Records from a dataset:
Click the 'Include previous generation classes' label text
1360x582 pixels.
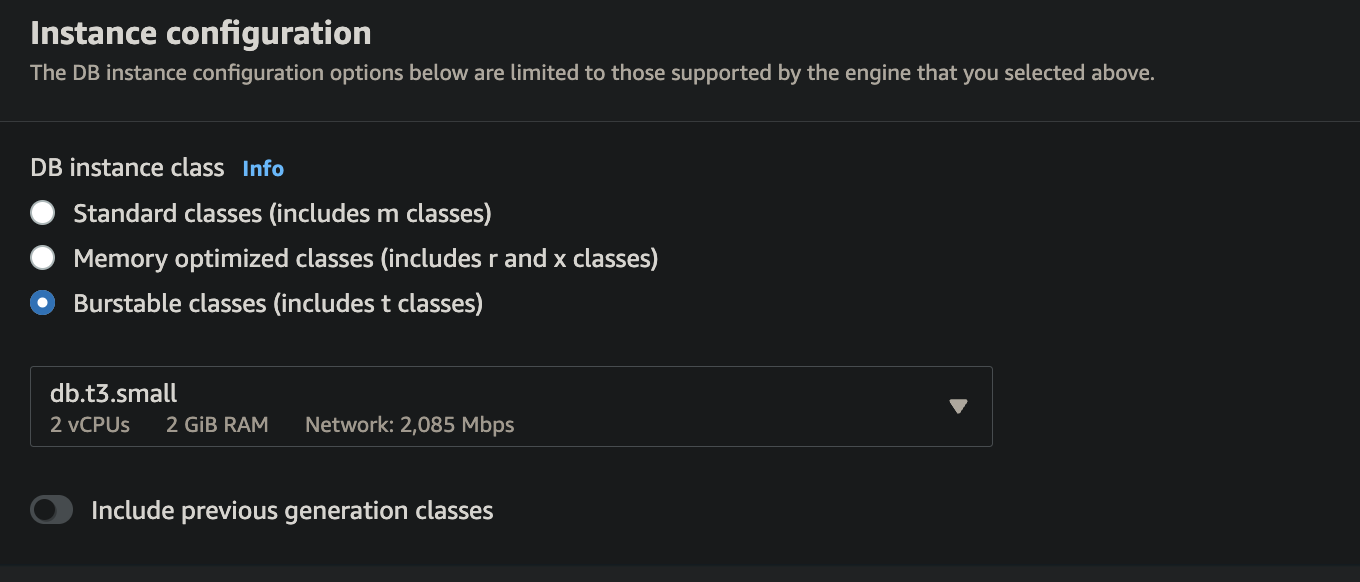pos(292,511)
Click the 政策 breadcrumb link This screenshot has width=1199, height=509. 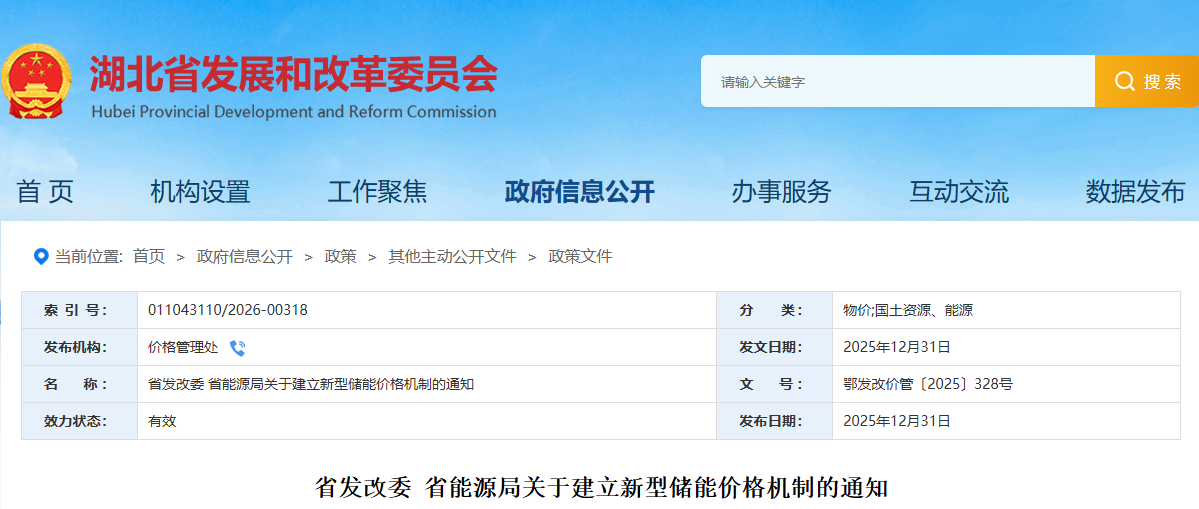point(341,257)
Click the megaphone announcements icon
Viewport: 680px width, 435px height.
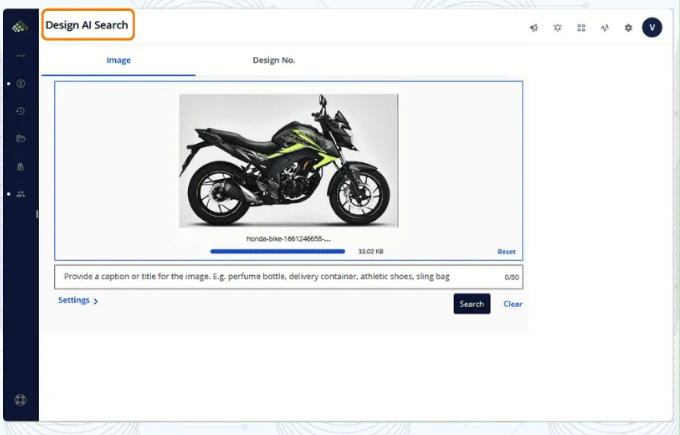pos(533,28)
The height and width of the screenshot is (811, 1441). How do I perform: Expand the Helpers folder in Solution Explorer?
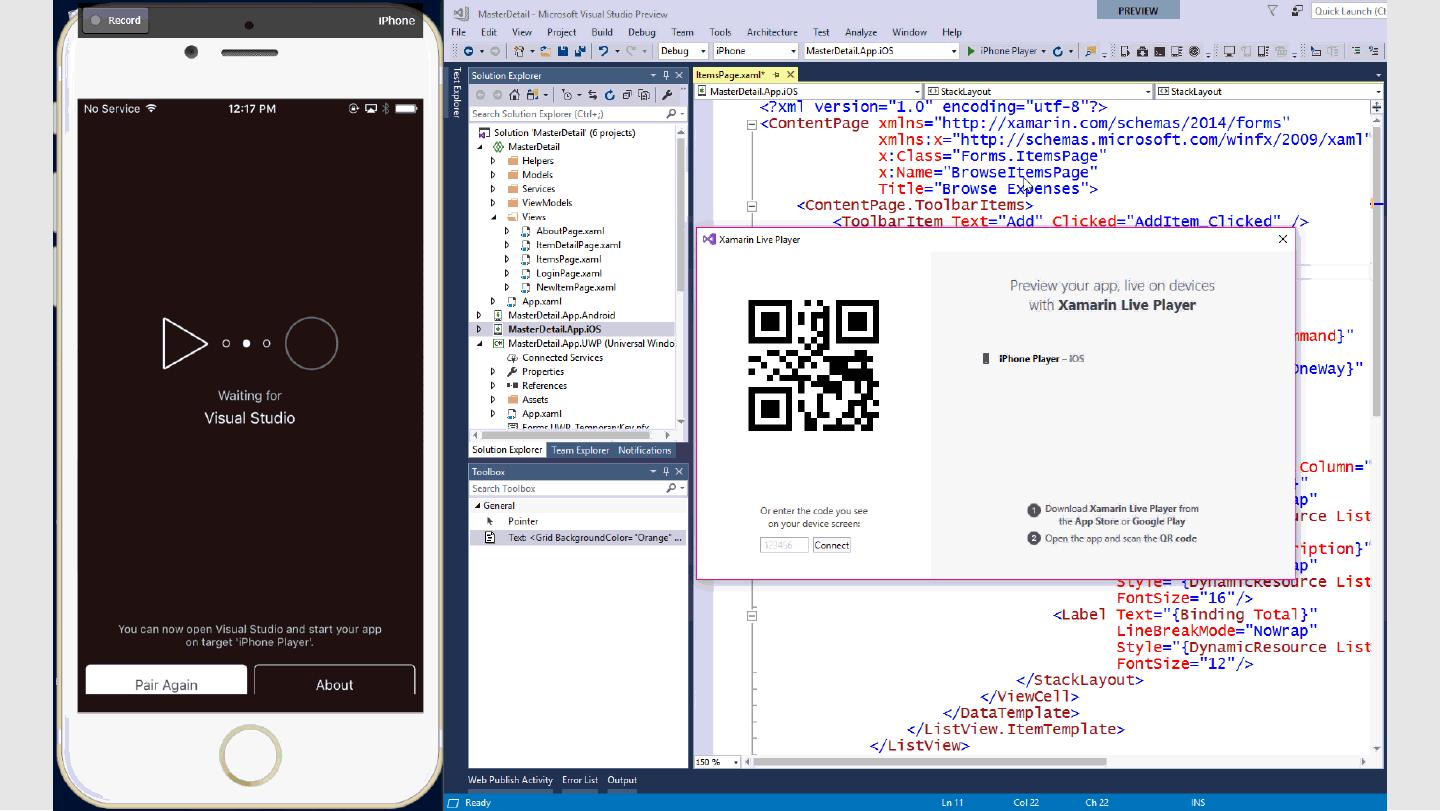(493, 161)
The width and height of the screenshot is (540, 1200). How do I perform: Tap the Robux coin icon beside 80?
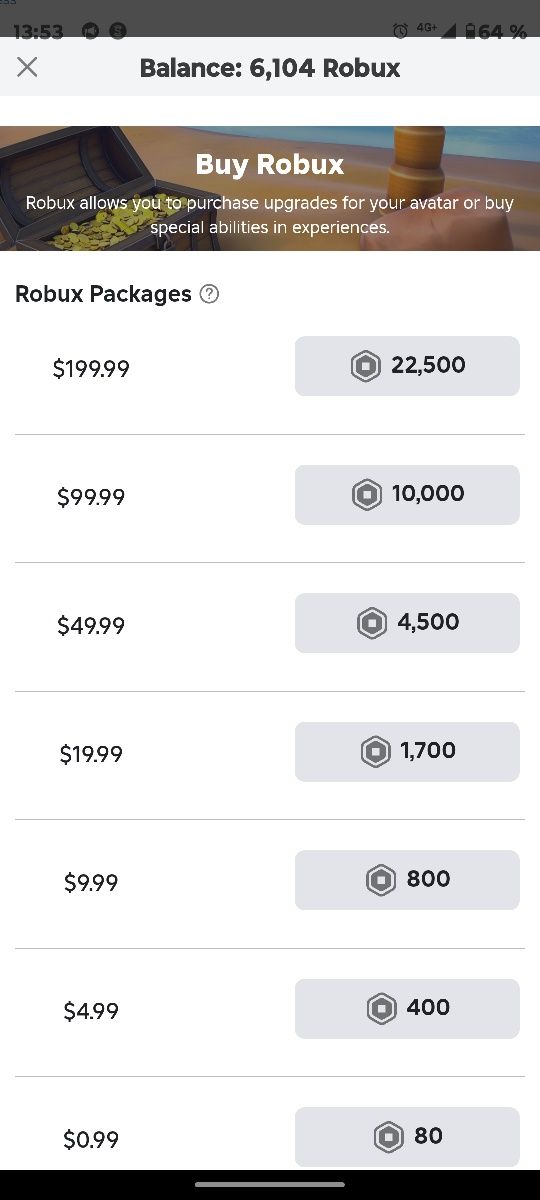(388, 1137)
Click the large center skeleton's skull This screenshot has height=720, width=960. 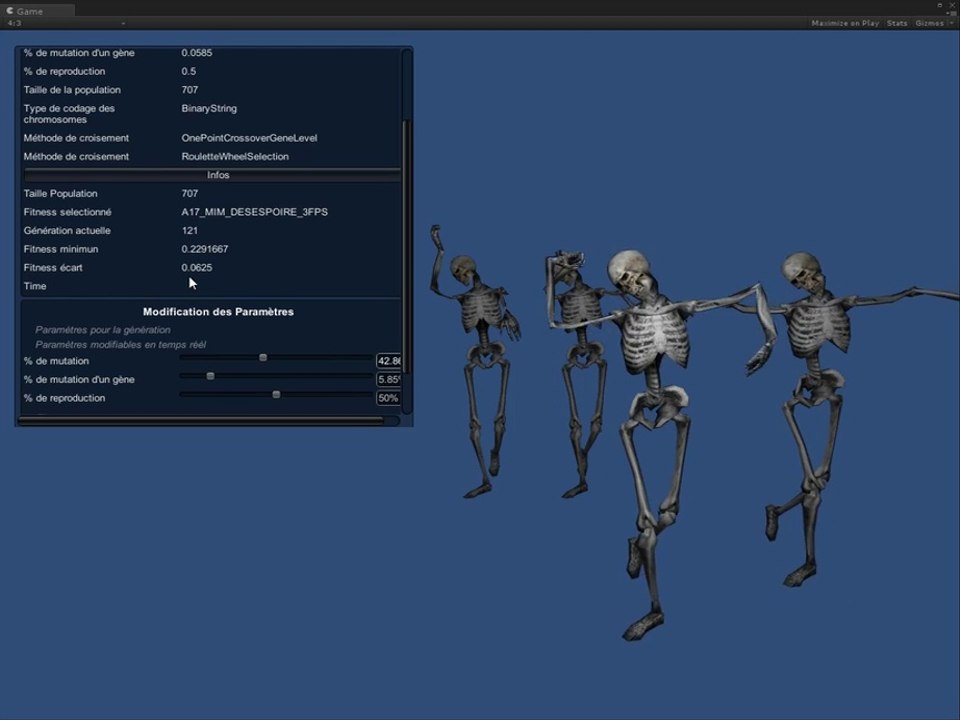click(628, 272)
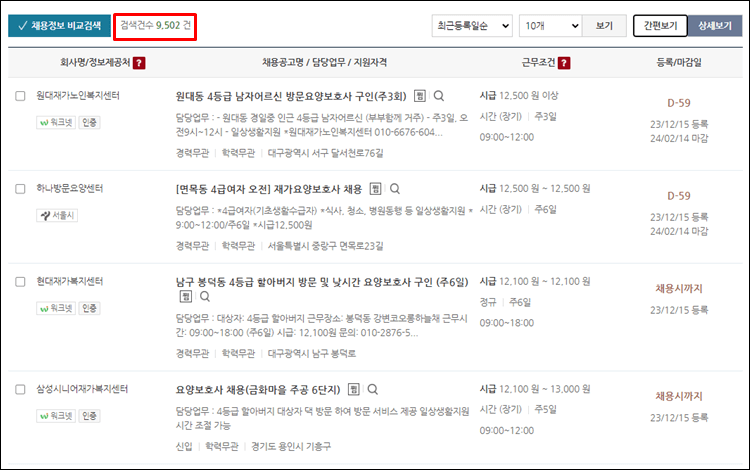Click the magnifier icon beside the 원대동 4등급 listing
Viewport: 750px width, 470px height.
tap(439, 97)
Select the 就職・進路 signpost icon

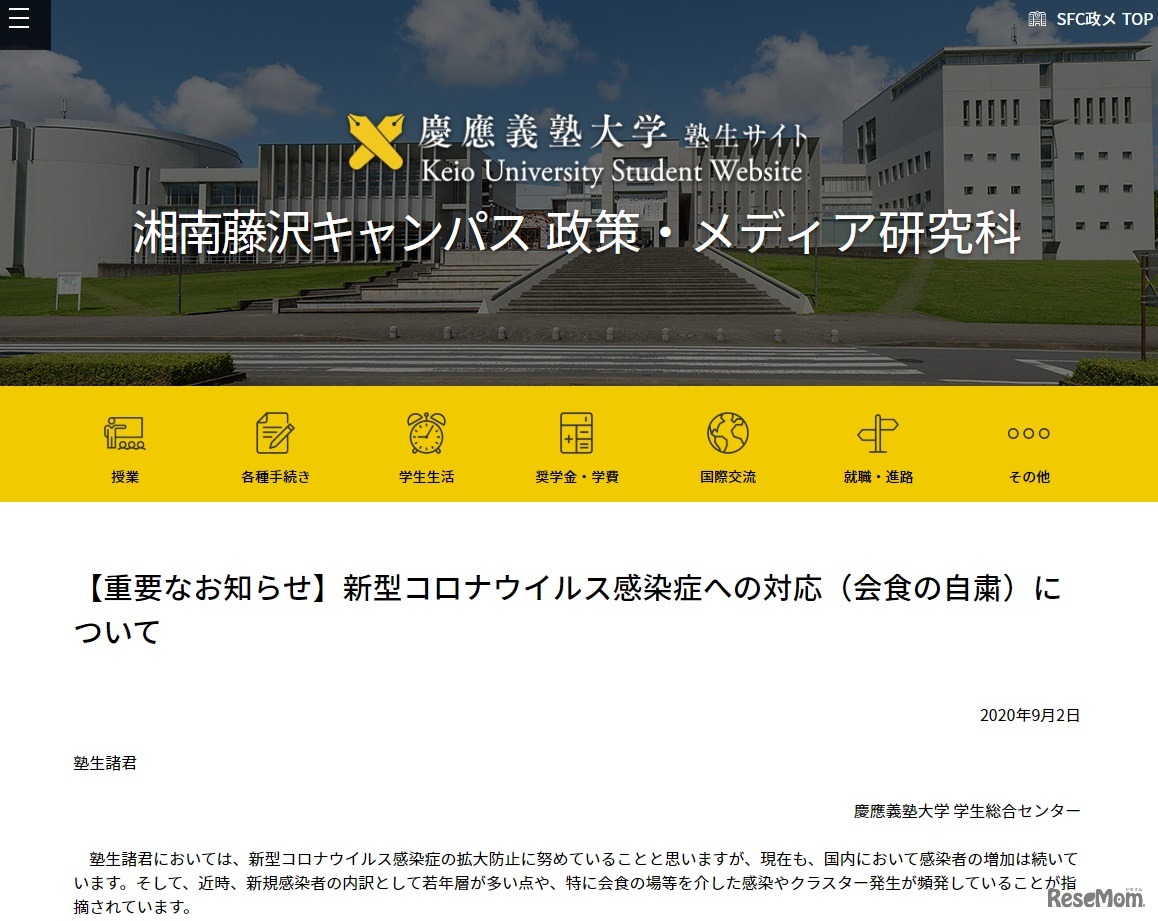(877, 433)
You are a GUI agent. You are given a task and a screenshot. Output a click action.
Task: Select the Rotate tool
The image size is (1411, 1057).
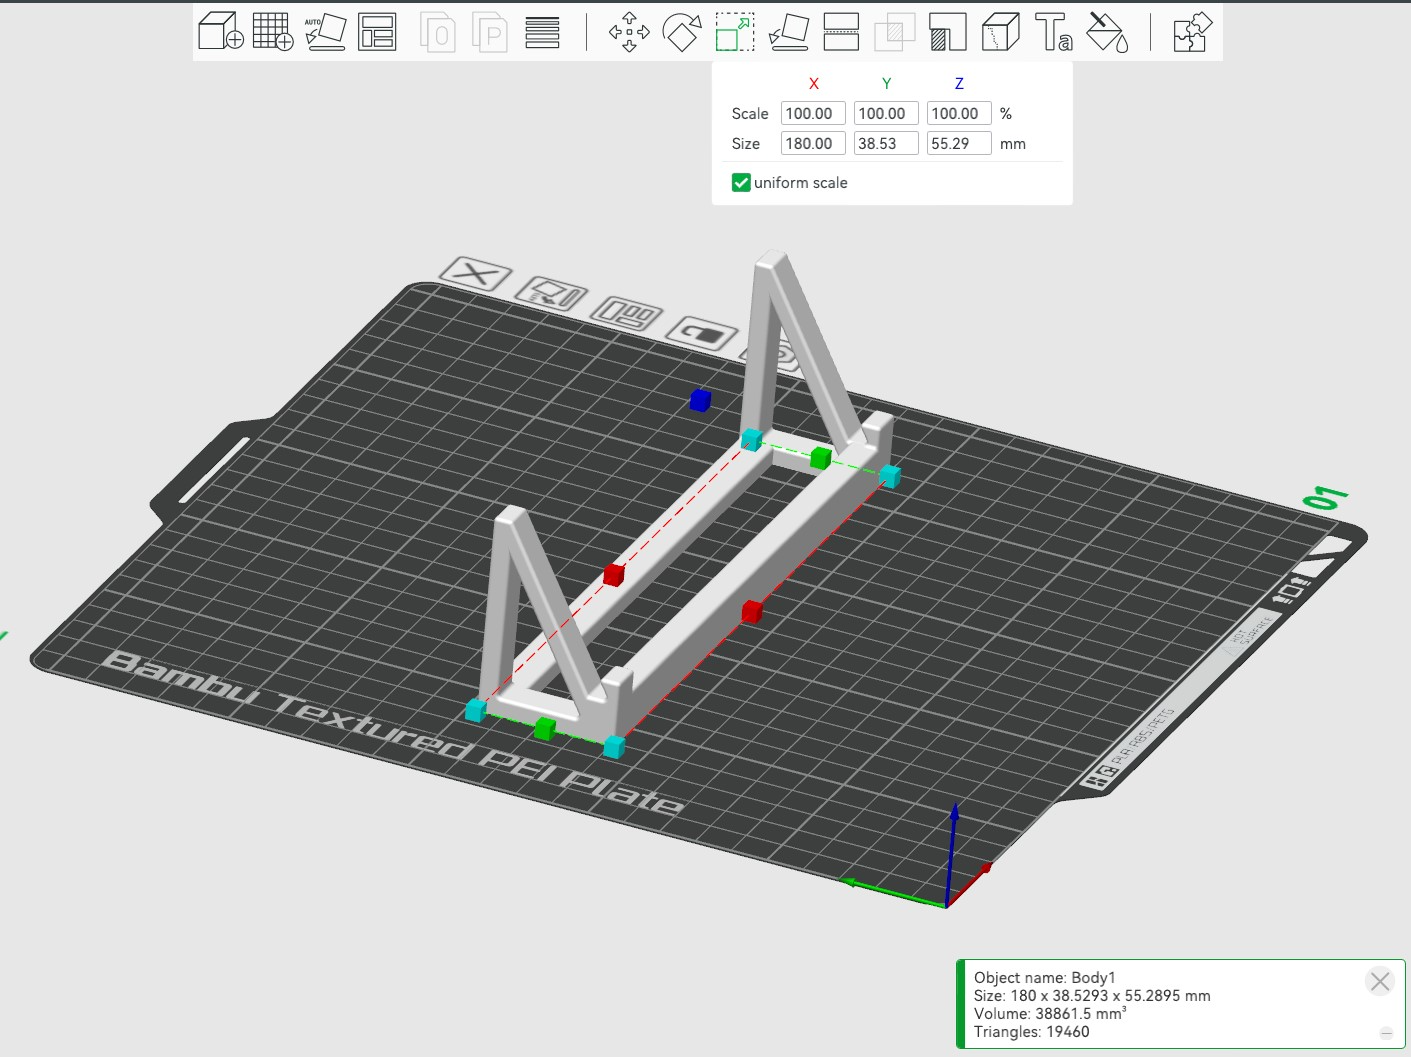tap(682, 31)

(THE PROBLEM) Where pictures appear, omit them, and transcribe exactly, with nothing else, the lines from the line with "Task: Select the Rotate tool" through the final line of the records above, both ends included.

(EXERCISE ANSWER)
Task: Select the Rotate tool
The image size is (1411, 1057).
tap(682, 31)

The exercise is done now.